## What to produce
Look over the entries that follow and work out how many lines contain "agent". State the number only.

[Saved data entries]

===============

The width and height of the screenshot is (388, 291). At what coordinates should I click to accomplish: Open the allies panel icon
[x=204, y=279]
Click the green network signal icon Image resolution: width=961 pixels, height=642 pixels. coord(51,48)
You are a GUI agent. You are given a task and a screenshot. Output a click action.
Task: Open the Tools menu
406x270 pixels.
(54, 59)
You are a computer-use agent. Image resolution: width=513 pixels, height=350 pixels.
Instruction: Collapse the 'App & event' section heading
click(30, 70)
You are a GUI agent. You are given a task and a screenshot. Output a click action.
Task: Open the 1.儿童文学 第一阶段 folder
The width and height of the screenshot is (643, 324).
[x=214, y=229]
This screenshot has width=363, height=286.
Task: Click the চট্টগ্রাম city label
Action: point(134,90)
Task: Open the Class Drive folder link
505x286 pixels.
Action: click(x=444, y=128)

===============

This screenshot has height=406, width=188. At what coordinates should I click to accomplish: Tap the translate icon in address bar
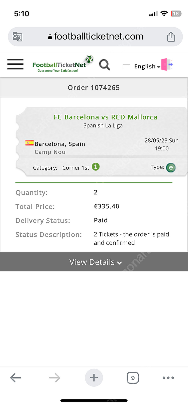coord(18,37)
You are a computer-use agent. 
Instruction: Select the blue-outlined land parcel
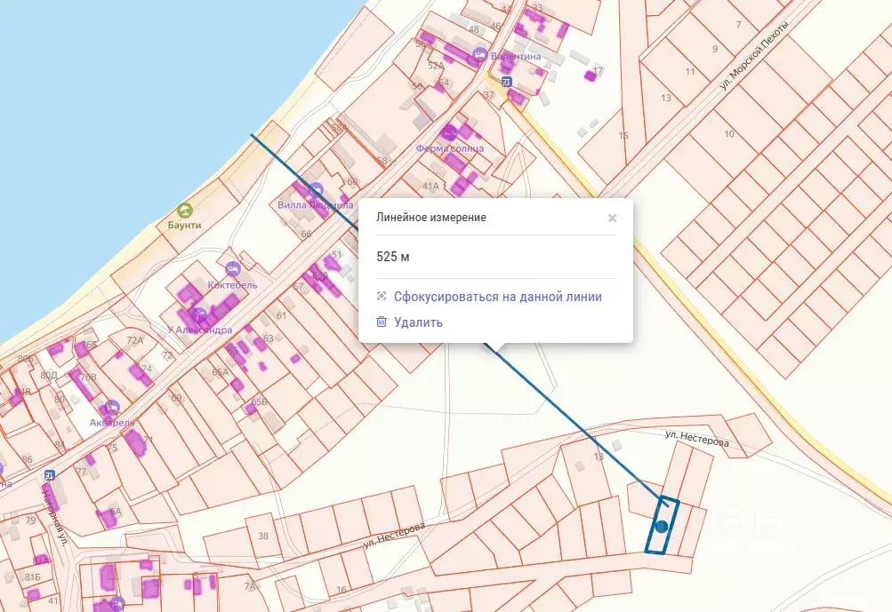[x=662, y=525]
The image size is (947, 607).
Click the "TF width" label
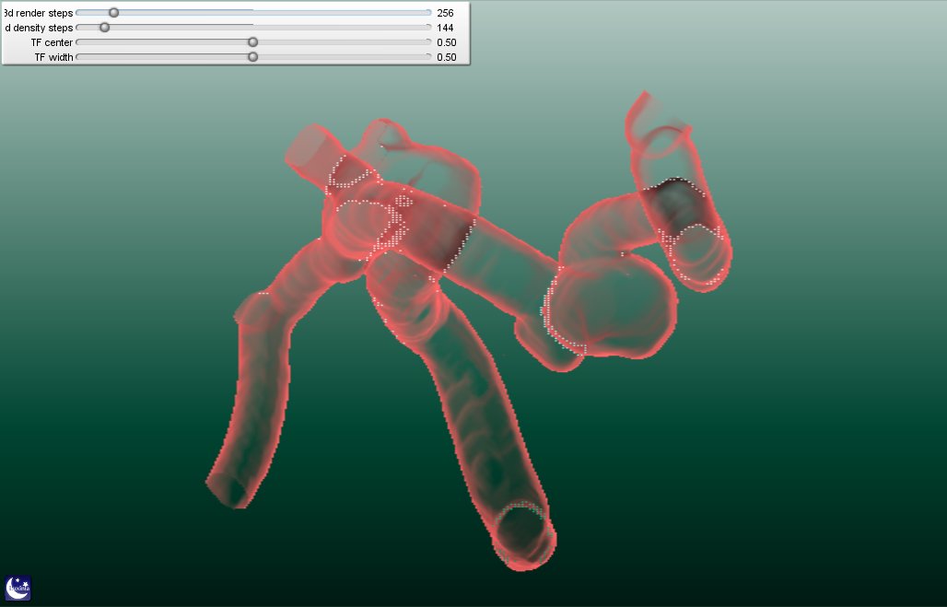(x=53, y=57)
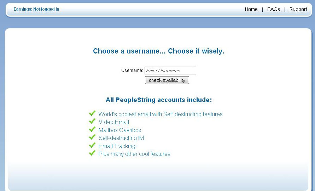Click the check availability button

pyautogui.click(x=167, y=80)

===============

## Solution for this task
4